• WORK TO BE COMPLETED:
Here are some entries. Print them exactly as they are.

• THE DATA:
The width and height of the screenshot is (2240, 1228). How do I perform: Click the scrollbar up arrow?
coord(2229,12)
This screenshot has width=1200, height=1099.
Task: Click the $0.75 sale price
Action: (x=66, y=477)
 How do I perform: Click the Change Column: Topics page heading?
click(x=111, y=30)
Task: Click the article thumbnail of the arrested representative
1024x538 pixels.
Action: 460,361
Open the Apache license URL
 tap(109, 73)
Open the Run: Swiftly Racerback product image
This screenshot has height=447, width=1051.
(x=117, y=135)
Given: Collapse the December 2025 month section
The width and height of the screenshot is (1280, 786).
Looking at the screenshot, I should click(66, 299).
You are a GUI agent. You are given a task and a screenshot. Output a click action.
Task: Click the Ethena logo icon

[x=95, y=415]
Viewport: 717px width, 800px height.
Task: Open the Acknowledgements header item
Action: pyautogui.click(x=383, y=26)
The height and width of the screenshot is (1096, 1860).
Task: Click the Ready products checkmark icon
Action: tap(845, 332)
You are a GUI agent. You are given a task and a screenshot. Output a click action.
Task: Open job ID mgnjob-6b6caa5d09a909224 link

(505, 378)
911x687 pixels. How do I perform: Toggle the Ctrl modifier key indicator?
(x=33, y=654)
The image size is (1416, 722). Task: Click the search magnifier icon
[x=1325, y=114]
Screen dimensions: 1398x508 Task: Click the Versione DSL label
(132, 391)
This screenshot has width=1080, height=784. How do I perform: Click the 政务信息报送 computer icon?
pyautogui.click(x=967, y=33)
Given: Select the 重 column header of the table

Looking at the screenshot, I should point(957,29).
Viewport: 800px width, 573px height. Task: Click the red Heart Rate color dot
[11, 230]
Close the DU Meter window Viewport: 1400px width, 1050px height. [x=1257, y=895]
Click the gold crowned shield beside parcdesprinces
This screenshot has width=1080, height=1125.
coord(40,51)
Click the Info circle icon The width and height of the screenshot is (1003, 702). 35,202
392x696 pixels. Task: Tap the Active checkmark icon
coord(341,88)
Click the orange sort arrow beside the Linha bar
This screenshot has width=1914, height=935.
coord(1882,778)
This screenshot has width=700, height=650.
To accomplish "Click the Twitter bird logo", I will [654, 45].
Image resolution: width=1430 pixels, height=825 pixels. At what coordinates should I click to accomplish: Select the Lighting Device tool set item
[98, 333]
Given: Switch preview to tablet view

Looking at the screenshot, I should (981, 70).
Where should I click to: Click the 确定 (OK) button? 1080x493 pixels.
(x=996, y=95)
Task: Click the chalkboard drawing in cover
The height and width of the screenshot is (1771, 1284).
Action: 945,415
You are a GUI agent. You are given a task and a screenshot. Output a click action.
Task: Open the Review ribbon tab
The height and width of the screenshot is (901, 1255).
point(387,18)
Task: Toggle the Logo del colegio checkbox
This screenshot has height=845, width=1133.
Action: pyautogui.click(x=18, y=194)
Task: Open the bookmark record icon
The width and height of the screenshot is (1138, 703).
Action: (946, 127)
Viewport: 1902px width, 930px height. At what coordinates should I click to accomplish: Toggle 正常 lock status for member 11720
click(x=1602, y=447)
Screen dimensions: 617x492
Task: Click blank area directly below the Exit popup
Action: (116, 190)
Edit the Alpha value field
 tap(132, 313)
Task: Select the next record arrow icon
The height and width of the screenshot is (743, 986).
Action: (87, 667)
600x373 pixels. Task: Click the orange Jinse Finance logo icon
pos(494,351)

• ANSWER SECTION:
The width and height of the screenshot is (2240, 1228). How do I perform: Click the scrollbar up arrow?
coord(2229,12)
This screenshot has width=1200, height=1099.
Task: Click the $0.75 sale price
Action: (x=66, y=477)
 How do I perform: Click the Change Column: Topics page heading?
click(x=111, y=30)
Task: Click the article thumbnail of the arrested representative
1024x538 pixels.
Action: 460,361
Open the Apache license URL
 tap(109, 73)
Open the Run: Swiftly Racerback product image
This screenshot has height=447, width=1051.
(x=117, y=135)
Given: Collapse the December 2025 month section
The width and height of the screenshot is (1280, 786).
Looking at the screenshot, I should click(66, 299).
You are a GUI agent. You are given a task and a screenshot. Output a click action.
Task: Click the Ethena logo icon

[x=95, y=415]
Viewport: 717px width, 800px height.
Task: Open the Acknowledgements header item
Action: pyautogui.click(x=383, y=26)
The height and width of the screenshot is (1096, 1860).
Task: Click the Ready products checkmark icon
Action: tap(845, 332)
You are a GUI agent. You are given a task and a screenshot. Output a click action.
Task: Open job ID mgnjob-6b6caa5d09a909224 link

(505, 378)
911x687 pixels. How do I perform: Toggle the Ctrl modifier key indicator?
(x=33, y=654)
The image size is (1416, 722). Task: Click the search magnifier icon
[x=1325, y=114]
Screen dimensions: 1398x508 Task: Click the Versione DSL label
(132, 391)
This screenshot has width=1080, height=784. How do I perform: Click the 政务信息报送 computer icon?
pyautogui.click(x=967, y=33)
Given: Select the 重 column header of the table

Looking at the screenshot, I should point(957,29).
Viewport: 800px width, 573px height. Task: Click the red Heart Rate color dot
[11, 230]
Close the DU Meter window Viewport: 1400px width, 1050px height. [x=1257, y=895]
Click the gold crowned shield beside parcdesprinces
This screenshot has width=1080, height=1125.
coord(40,51)
Click the Info circle icon The width and height of the screenshot is (1003, 702). 35,202
392x696 pixels. Task: Tap the Active checkmark icon
coord(341,88)
Click the orange sort arrow beside the Linha bar
This screenshot has width=1914, height=935.
coord(1882,778)
This screenshot has width=700, height=650.
To accomplish "Click the Twitter bird logo", I will [654, 45].
Image resolution: width=1430 pixels, height=825 pixels. At what coordinates should I click to accomplish: Select the Lighting Device tool set item
[98, 333]
Given: Switch preview to tablet view

Looking at the screenshot, I should (981, 70).
Where should I click to: Click the 确定 (OK) button? 1080x493 pixels.
(x=996, y=95)
Task: Click the chalkboard drawing in cover
The height and width of the screenshot is (1771, 1284).
Action: 945,415
You are a GUI agent. You are given a task and a screenshot. Output a click action.
Task: Open the Review ribbon tab
The height and width of the screenshot is (901, 1255).
point(387,18)
Task: Toggle the Logo del colegio checkbox
This screenshot has height=845, width=1133.
Action: pyautogui.click(x=18, y=194)
Task: Open the bookmark record icon
The width and height of the screenshot is (1138, 703).
Action: (946, 127)
Viewport: 1902px width, 930px height. At what coordinates should I click to accomplish: Toggle 正常 lock status for member 11720
click(x=1602, y=447)
Screen dimensions: 617x492
Task: Click blank area directly below the Exit popup
Action: (116, 190)
Edit the Alpha value field
 tap(132, 313)
Task: Select the next record arrow icon
The height and width of the screenshot is (743, 986).
Action: (87, 667)
600x373 pixels. Task: Click the orange Jinse Finance logo icon
pos(494,351)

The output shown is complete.